If you’re interested in getting involved with PIT there are various ways in which you could help.
PIT’s documentation is not great. It’s better than some other projects out there, but there’s plenty of room for improvement.
If you have time to write up your experiences with PIT in the form of a tutorial, a set of tips and tricks, or have the time to examine the code and document how something works that you don’t feel is well explained, then somebody out there will probably find it useful.
We’re happy to take submissions for things to be included on the main site or link to things hosted elsewhere.
As the google group is archived and searchable by Google, simply asking and answering questions there will create a form of documentation that may help others.
If something didn’t work for you, it probably isn’t working for somebody else and if it’s not reported it won’t get fixed. Before reporting a bug please check the FAQ and open defects first to make sure it’s not an issue we already know about. If it’s already reported feel free to add any details you think are relevant to the report.
Similarly if you have a good idea for a feature or change please do suggest it. Your idea may in fact be truly terrible, but if so we promise to be polite about it.
General feeback of what you think works well, or doesn’t work well is also always welcome. PIT’s aim is to make mutation testing as usable and practical as possible. It’s nice to know how we’re doing.

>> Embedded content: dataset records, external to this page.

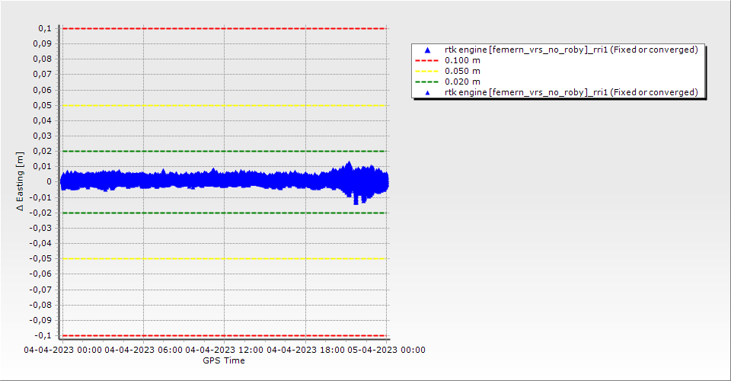Click the small blue triangle legend marker
The image size is (731, 381).
[x=426, y=92]
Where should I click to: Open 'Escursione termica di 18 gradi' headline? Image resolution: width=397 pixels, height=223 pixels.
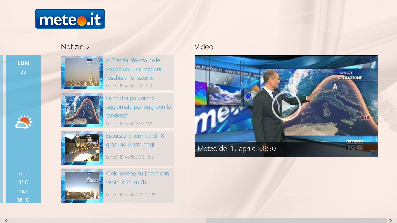(135, 140)
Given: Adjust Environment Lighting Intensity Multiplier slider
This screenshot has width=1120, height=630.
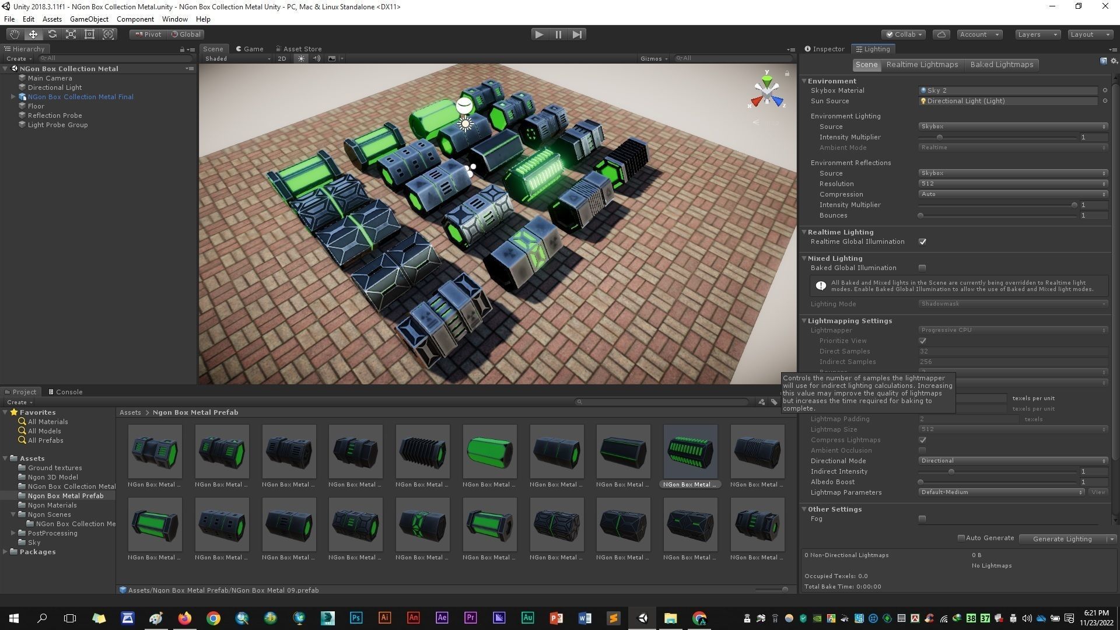Looking at the screenshot, I should click(x=939, y=137).
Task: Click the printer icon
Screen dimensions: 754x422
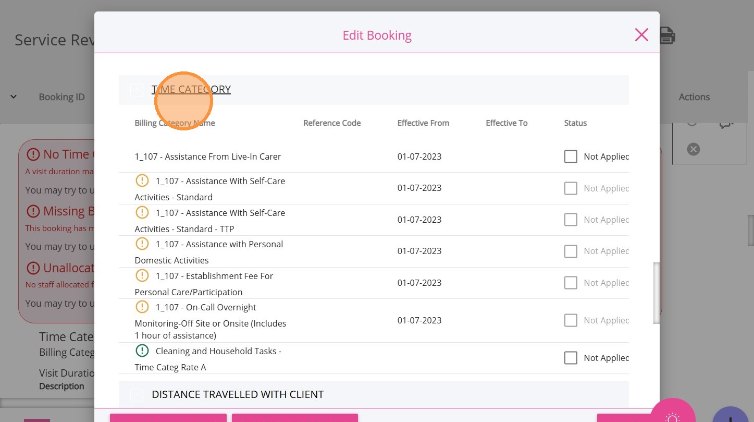Action: [x=668, y=35]
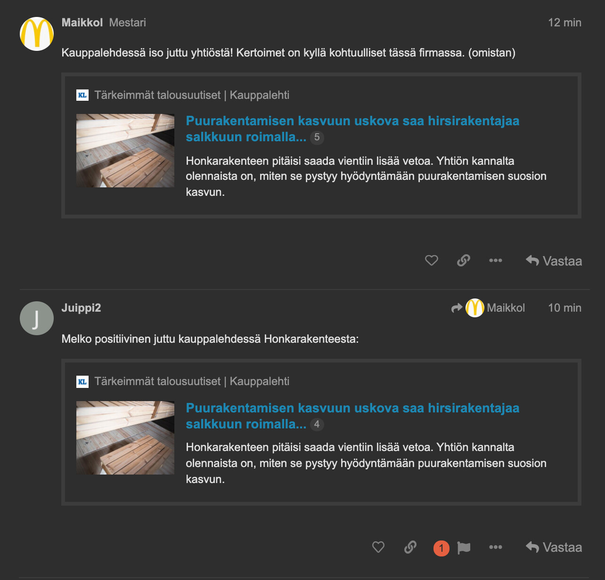Click the Kauppalehti KL favicon in Juippi2's post

click(x=82, y=381)
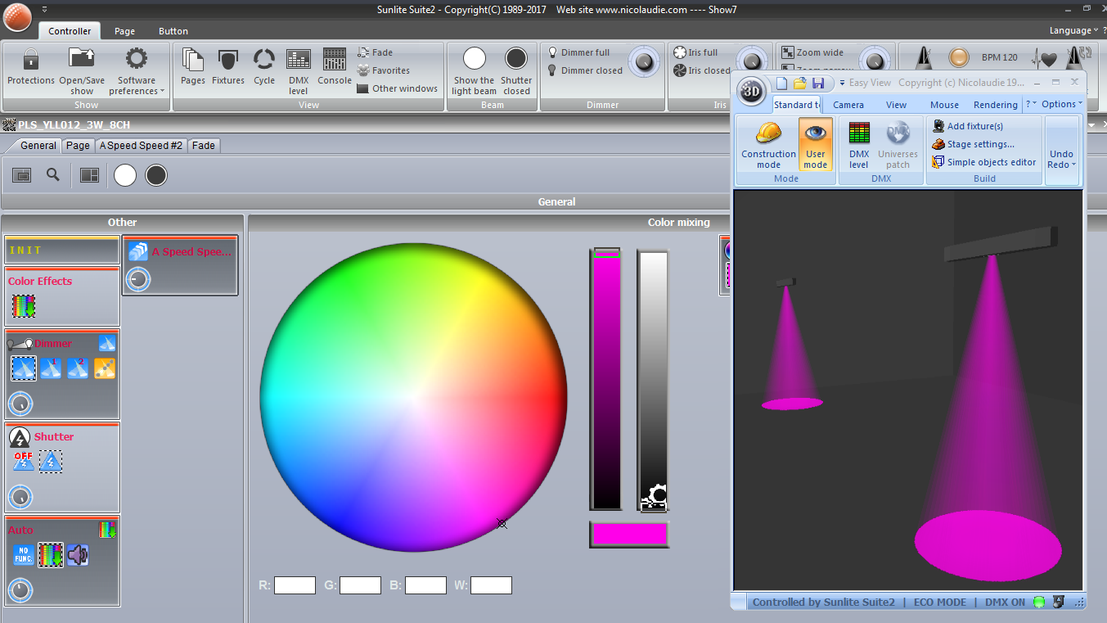Open the Protections padlock icon
The image size is (1107, 623).
point(31,60)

This is of course what most people have in mind when they think of contributing, and patches are welcome. If you are interested in helping out the best thing to do is checkout the code and have a play.
The roadmap contains a list of possible tasks that people could help out on. One good way to start might be to implement a new mutation operator, the roadmap contains some suggestions for new ones but you may be able to think of others.

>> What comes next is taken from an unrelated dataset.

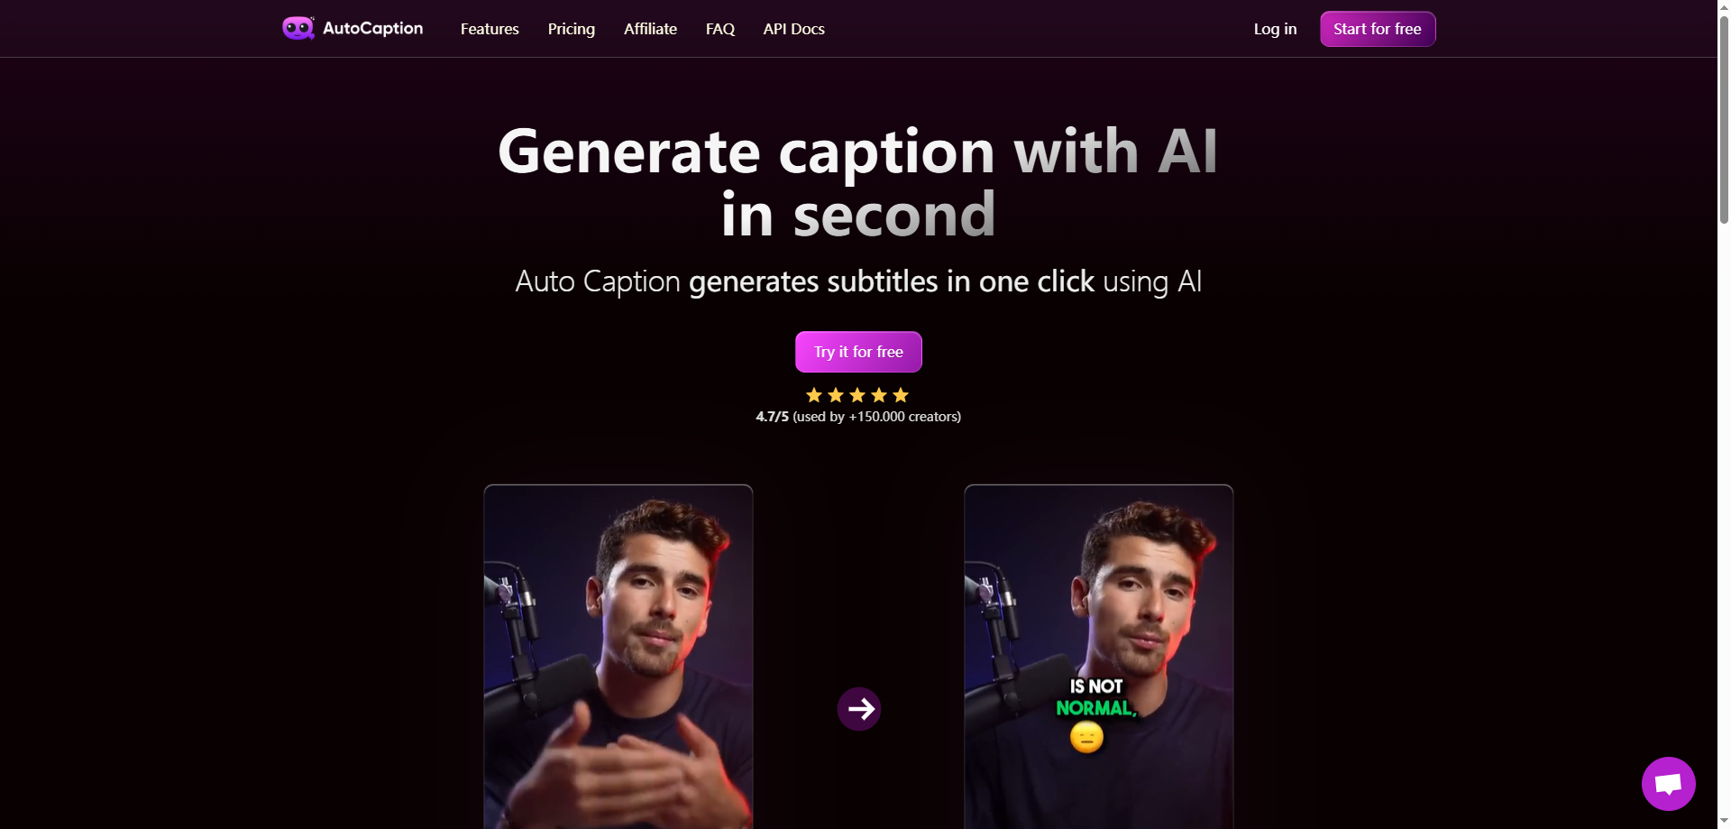Screen dimensions: 1731x829
Task: Click the middle gold rating star
Action: pos(857,395)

The core codebase might not be the best place for you to contribute however. Your skillset may be more suited to other areas.
Tool integration is especially important, anyone wanting to work on an Eclipse plugin, ant task, or sonar plugin would be particularly wellcome.

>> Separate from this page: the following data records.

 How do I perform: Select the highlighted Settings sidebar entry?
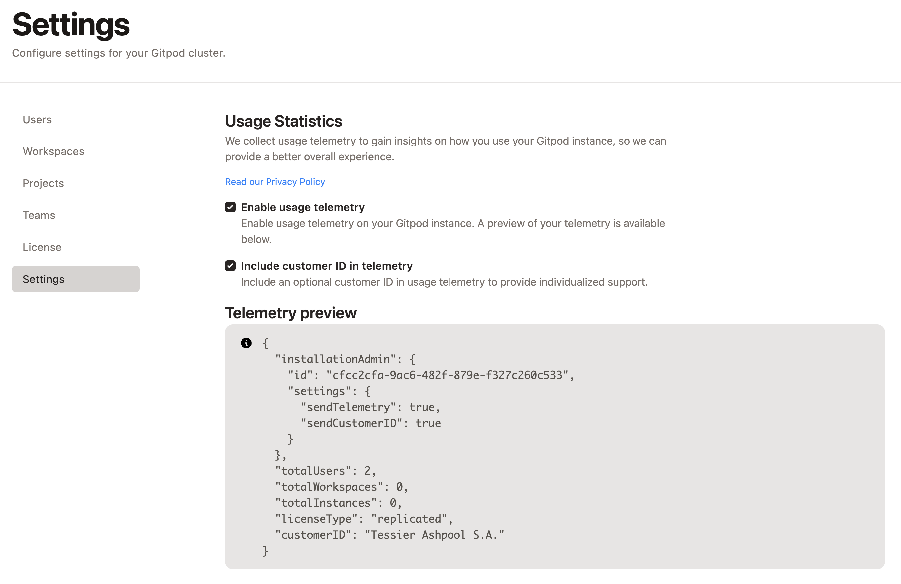[x=43, y=279]
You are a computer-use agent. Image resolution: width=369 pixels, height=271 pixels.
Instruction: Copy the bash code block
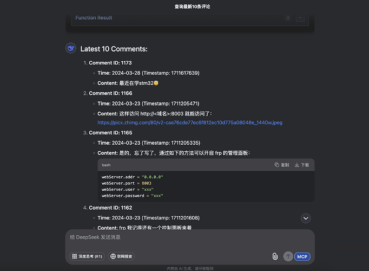(282, 165)
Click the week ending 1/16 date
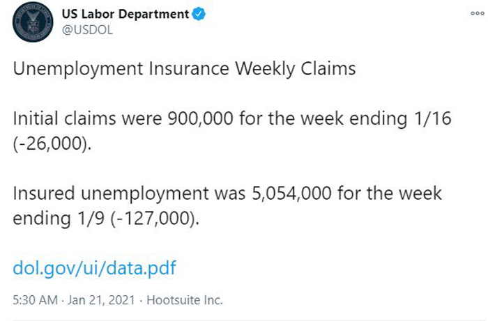Image resolution: width=488 pixels, height=321 pixels. [x=376, y=119]
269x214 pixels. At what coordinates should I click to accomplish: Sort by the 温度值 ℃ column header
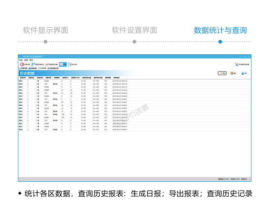click(65, 78)
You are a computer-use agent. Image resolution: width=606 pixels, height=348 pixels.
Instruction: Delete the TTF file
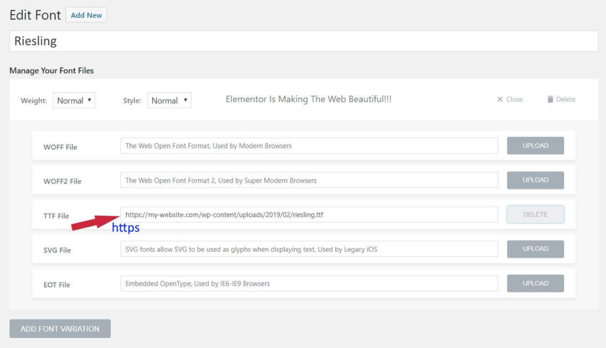coord(535,215)
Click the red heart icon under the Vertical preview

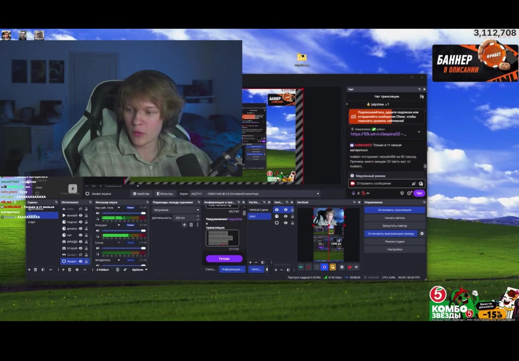click(x=350, y=267)
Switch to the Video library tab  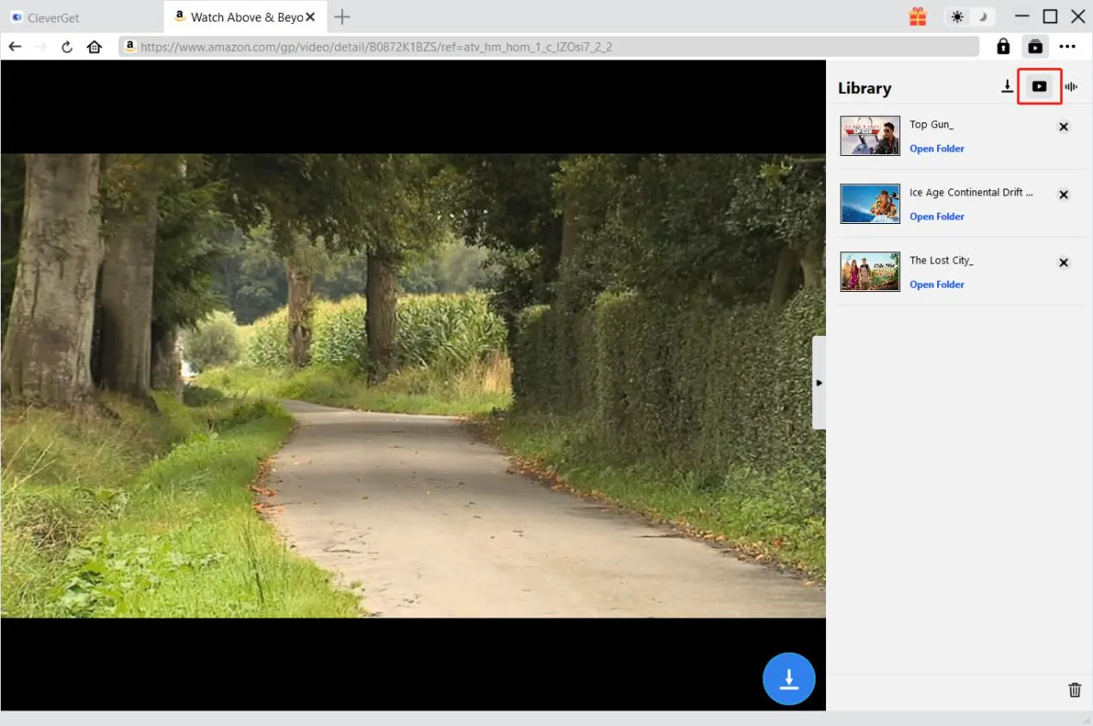coord(1040,87)
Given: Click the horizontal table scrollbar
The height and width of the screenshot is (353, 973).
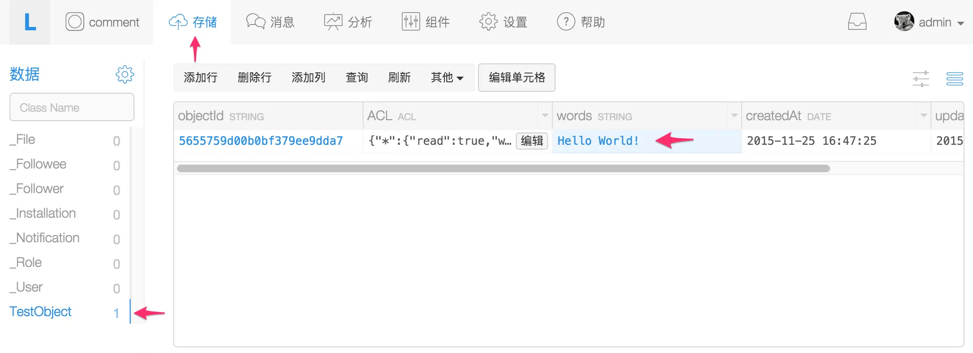Looking at the screenshot, I should (x=503, y=168).
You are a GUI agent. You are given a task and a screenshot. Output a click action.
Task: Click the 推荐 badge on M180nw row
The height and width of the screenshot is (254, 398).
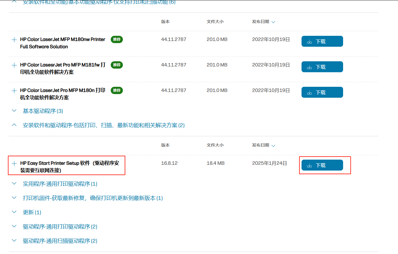click(117, 39)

Web development skills could also be useful - at some point we hope to create a web app that allows the mutation analysis results to be navigated and annotated.
We’d also like to hear from anyone with good graphic design skills who would like to produce a logo or other graphics.
Most Java developers haven’t heard of mutation testing. Most of the ones that have haven’t heard of PIT.
If you’ve found PIT useful please tell people about it - a larger community will generate more ideas and attract more developers.